Eventbrite Events with Order Count and Capacity Using the API

My boss asked me if I could build a Postman collection that would pull our future events from Evenbrite and display ticket counts for each individual event. So I got to work hacking on the Eventbrite API, learning each of the events API paths, stitching together what I needed to pull together my Postman collection for this new API capability. I’m a big fan of not just creating reference collections for different APIs like the Eventbrite API, but also creating individual capability collections that use one or many API requests to deliver on a specific business objective.

I was able to craft my Postman API capability collection using two Eventbrite APIs, getting me the data I need to satisfy what my boss needed to get the updates he needed.

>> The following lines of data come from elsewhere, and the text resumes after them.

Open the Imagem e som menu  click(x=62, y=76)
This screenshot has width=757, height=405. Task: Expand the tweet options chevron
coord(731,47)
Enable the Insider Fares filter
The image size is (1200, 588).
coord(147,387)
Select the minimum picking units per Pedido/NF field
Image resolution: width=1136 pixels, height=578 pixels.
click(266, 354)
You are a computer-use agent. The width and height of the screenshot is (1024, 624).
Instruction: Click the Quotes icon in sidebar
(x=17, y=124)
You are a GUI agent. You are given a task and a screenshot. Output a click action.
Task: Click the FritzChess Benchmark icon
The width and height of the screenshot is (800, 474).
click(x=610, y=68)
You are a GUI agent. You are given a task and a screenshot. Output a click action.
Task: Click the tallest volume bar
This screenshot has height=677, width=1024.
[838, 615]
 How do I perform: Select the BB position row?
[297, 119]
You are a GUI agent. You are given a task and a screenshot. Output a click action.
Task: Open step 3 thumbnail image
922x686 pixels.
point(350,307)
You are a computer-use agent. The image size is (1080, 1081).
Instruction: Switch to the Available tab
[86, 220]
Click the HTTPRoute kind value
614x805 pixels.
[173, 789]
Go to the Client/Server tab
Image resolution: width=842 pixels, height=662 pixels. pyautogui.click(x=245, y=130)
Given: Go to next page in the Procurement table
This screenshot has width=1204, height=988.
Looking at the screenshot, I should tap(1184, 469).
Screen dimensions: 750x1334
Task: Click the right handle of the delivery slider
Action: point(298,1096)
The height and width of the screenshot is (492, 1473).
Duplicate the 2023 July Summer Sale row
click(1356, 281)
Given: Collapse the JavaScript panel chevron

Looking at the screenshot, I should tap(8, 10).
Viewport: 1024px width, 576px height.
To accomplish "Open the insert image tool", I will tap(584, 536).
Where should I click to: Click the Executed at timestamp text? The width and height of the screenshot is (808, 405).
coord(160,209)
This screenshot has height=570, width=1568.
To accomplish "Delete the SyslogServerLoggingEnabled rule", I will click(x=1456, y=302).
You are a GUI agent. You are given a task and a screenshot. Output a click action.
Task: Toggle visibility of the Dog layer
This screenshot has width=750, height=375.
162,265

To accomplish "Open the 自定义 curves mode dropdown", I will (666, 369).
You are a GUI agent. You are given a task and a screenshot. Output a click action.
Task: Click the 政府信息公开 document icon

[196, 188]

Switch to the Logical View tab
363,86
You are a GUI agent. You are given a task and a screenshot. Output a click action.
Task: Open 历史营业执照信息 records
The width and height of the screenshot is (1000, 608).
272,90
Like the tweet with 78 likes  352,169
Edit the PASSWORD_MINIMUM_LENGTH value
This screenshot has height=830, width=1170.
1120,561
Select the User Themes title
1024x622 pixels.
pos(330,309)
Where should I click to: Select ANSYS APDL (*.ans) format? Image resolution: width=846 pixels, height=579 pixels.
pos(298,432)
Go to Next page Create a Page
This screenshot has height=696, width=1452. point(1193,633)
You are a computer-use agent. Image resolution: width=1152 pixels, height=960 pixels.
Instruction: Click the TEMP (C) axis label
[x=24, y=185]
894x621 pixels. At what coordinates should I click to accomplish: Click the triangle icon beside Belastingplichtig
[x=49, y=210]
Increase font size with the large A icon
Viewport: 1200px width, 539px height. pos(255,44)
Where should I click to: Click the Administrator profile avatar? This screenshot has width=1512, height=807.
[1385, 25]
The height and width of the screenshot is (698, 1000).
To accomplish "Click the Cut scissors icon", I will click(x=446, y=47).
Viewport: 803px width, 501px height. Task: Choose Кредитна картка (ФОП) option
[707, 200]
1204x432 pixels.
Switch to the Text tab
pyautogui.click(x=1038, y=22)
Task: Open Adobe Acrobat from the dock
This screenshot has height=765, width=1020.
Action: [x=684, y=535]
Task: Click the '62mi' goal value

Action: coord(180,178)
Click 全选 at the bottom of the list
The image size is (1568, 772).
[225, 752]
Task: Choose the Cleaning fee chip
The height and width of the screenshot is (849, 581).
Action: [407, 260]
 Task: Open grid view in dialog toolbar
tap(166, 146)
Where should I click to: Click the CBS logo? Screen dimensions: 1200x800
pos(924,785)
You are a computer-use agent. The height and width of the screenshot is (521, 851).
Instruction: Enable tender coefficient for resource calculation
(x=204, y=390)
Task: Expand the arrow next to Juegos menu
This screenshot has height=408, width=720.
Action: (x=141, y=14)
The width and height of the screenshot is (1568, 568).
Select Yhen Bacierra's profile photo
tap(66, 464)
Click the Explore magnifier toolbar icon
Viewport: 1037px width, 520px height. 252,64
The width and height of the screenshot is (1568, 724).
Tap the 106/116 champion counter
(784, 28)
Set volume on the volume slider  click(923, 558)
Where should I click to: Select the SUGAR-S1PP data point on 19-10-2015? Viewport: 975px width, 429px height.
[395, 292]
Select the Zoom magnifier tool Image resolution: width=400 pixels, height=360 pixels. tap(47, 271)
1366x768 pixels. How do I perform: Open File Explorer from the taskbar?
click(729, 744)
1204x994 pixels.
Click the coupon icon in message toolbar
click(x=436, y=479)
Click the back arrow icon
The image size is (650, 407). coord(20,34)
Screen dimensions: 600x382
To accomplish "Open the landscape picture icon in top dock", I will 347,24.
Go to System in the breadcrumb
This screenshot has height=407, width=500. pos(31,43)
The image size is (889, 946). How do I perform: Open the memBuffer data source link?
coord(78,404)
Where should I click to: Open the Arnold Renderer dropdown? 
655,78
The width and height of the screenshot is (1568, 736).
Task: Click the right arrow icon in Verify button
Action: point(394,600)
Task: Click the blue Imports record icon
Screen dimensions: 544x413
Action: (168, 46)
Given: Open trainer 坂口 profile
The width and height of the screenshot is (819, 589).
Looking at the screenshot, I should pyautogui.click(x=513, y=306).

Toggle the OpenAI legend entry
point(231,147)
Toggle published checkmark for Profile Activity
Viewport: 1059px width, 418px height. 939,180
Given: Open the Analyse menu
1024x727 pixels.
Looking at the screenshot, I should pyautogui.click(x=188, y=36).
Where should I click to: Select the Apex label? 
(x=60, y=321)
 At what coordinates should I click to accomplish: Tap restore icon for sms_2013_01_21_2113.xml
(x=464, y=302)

  • Events By Organization - Pulls all of the future active events for our Eventbrite organization.
  • Event Orders - Pulling the orders fore each individual event, pulling the relevant information needed to assess each event.

This Eventbrite event order Postman capability collection only has one request in it, but I call the second API multiple times using a test script for the request. So in the end I’m making multiple API calls using a single Postman request, allowing me to get at what I need for each future event across multiple APIS--abstracting away some of the complexity. I have published the collection as a Postman template which you can access via the Postman documentation I’ve published, but you will need to add your own Eventbrite token and organization id to actually execute. Once you added these properties entered you can click send and see a listing of events with ticket counts as well as maximum capacity for all the future events using the Postman visualizer tab.

I’ve added this Postman capability collection my list of individual API collections I’ve been building. Providing a list of the common things I need to accomplish across the different platforms I depend for my operations. I’m looking to keep each of these collections as simple as I possibly can doing one thing well, reflecting my view of how APIs should work. Helping reduce friction when it comes to putting APIs to work, while also making APIs more accessible to non-developers by providing simple sharable, executable, API capabilities that help them accomplish common everyday tasks they need to get done.